> Stated problem
Can you reproduce, word for word, the part of the records that opens with the line containing "Click the Fertigstellen button" and closes with the line containing "Action: point(45,105)", leaving out the pictures?

> Provided material
= = = = = = =
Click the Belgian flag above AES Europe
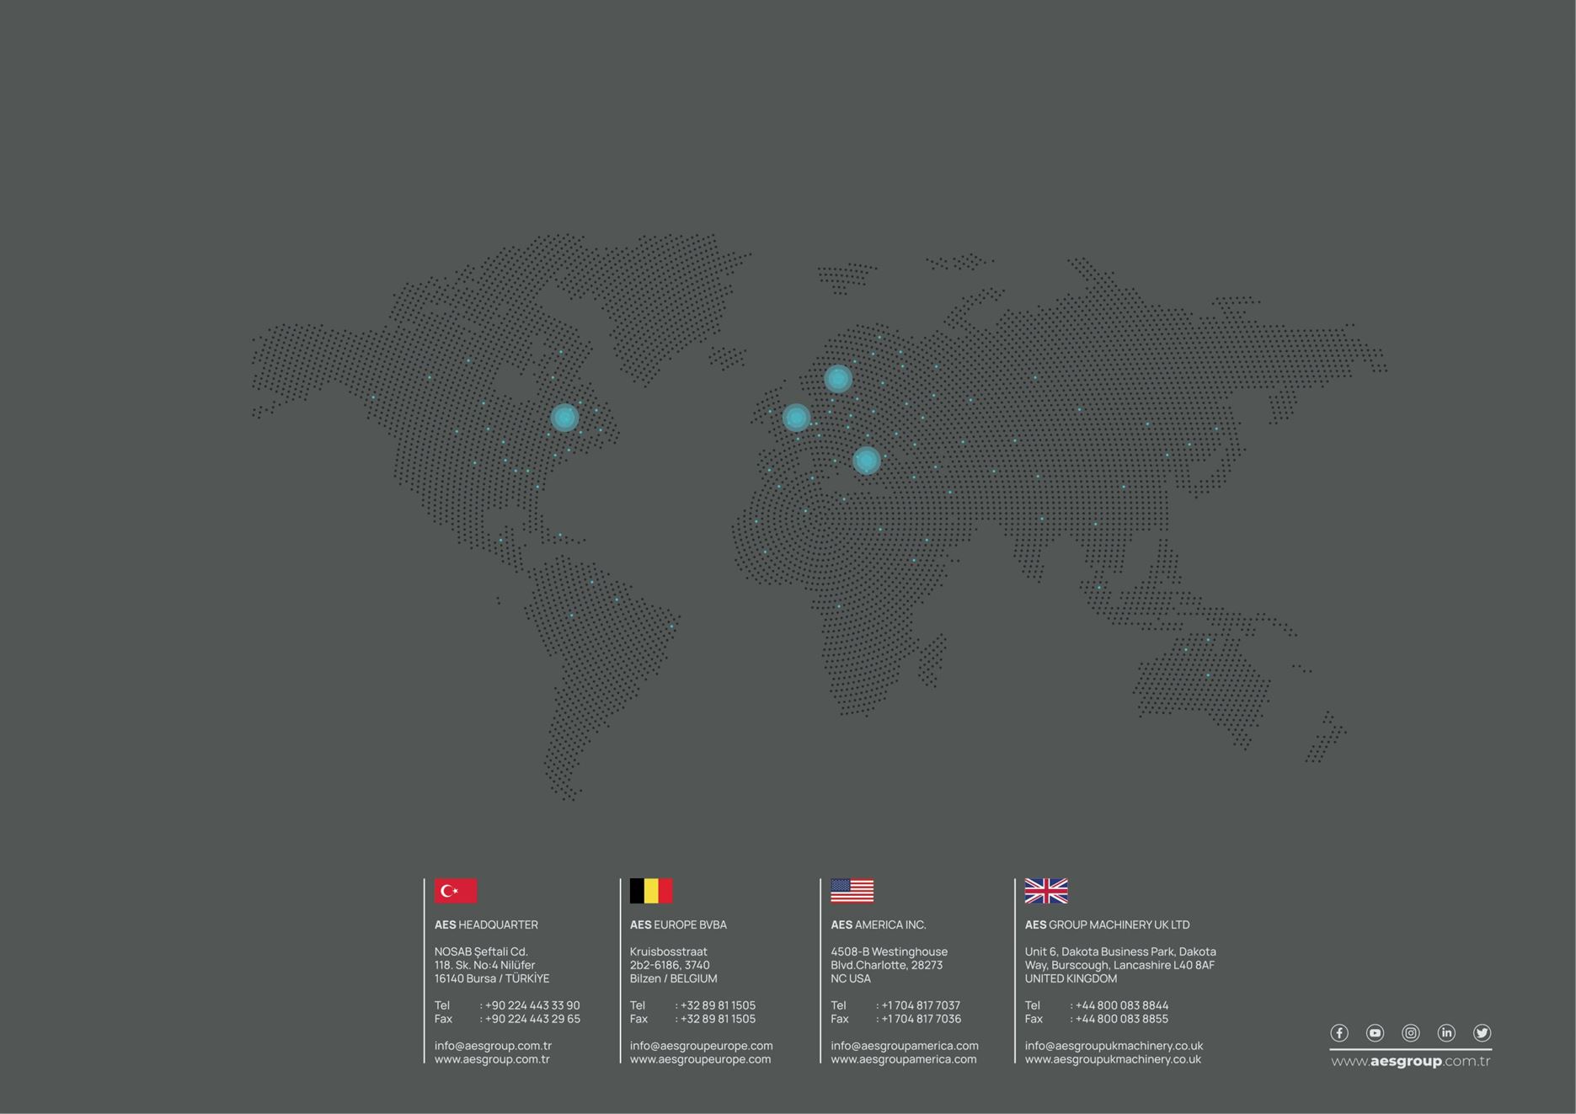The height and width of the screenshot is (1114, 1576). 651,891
= = = = = = =
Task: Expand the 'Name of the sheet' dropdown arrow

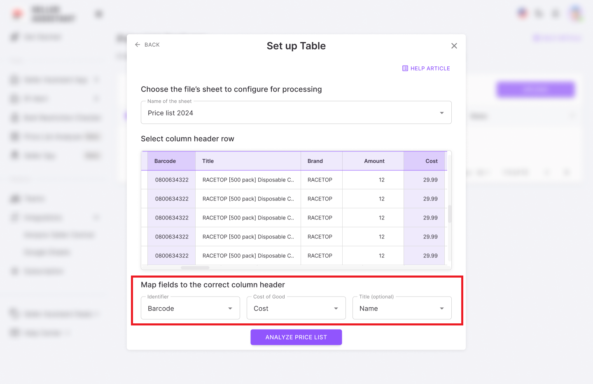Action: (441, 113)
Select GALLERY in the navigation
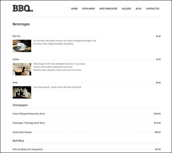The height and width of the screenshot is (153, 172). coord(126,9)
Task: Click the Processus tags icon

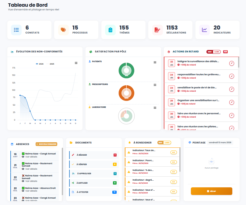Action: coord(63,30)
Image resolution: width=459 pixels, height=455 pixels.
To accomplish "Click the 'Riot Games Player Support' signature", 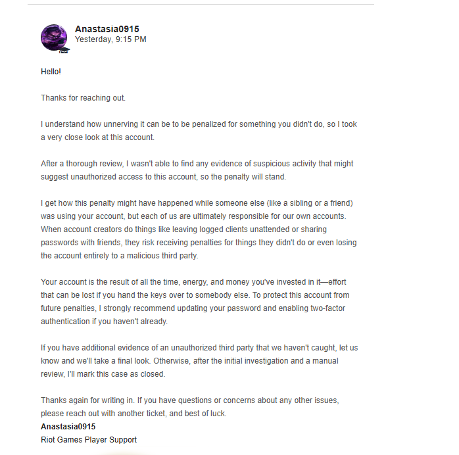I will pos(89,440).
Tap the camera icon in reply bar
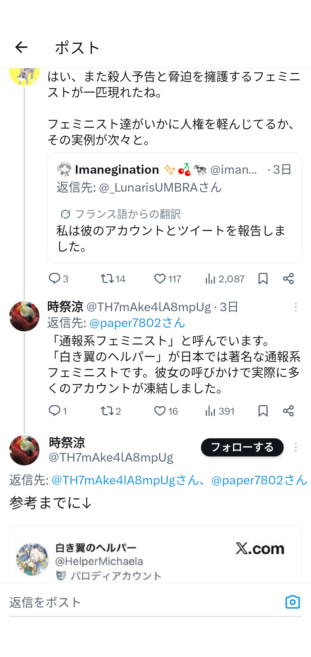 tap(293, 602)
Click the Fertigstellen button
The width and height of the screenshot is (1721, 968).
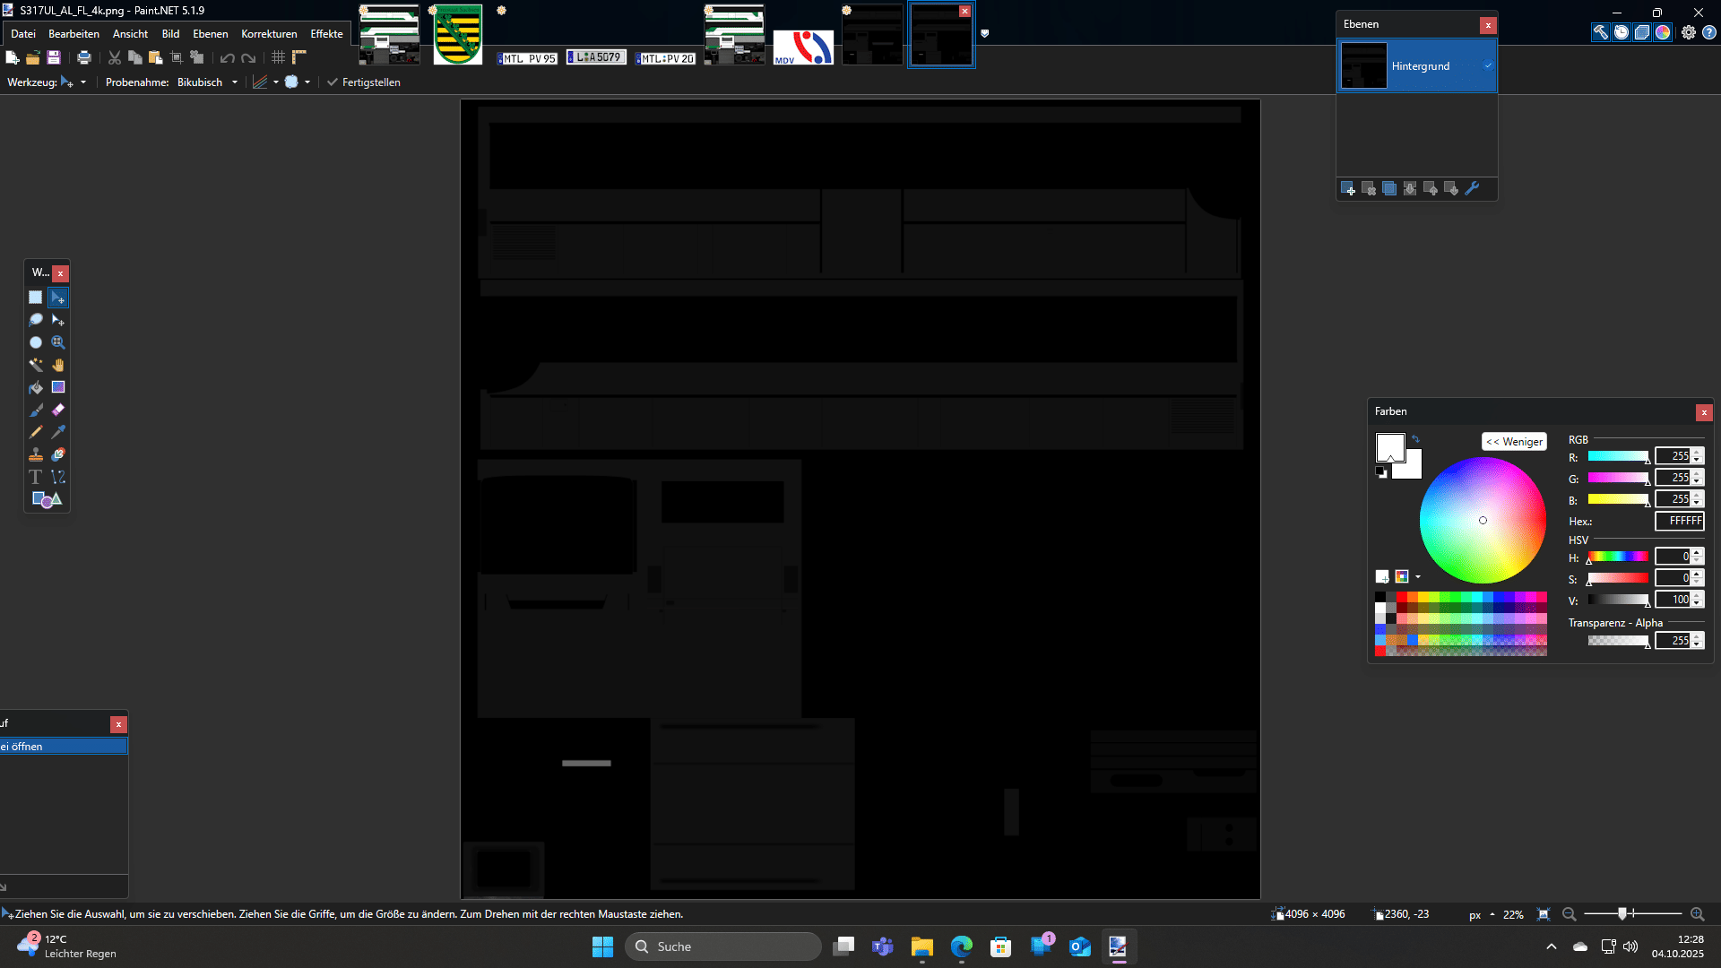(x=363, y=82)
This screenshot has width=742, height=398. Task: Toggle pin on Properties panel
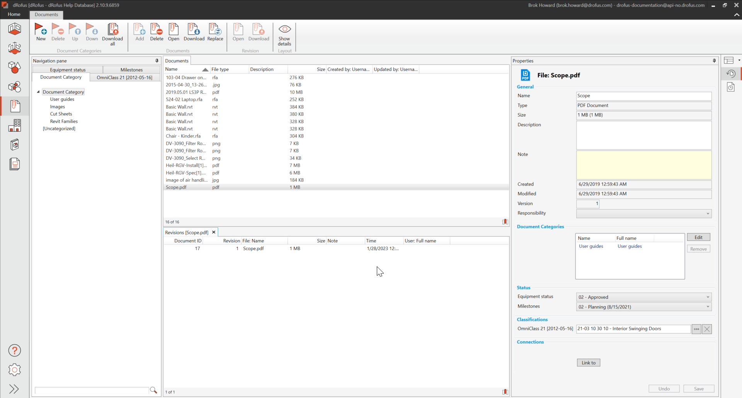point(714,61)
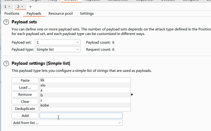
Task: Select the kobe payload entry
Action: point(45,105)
= = = = = = =
> Output below
Click the Fertigstellen button
The width and height of the screenshot is (1721, 968).
(x=363, y=82)
This screenshot has width=742, height=398. Task: Toggle pin on Properties panel
point(714,61)
Task: Select the kobe payload entry
Action: point(45,105)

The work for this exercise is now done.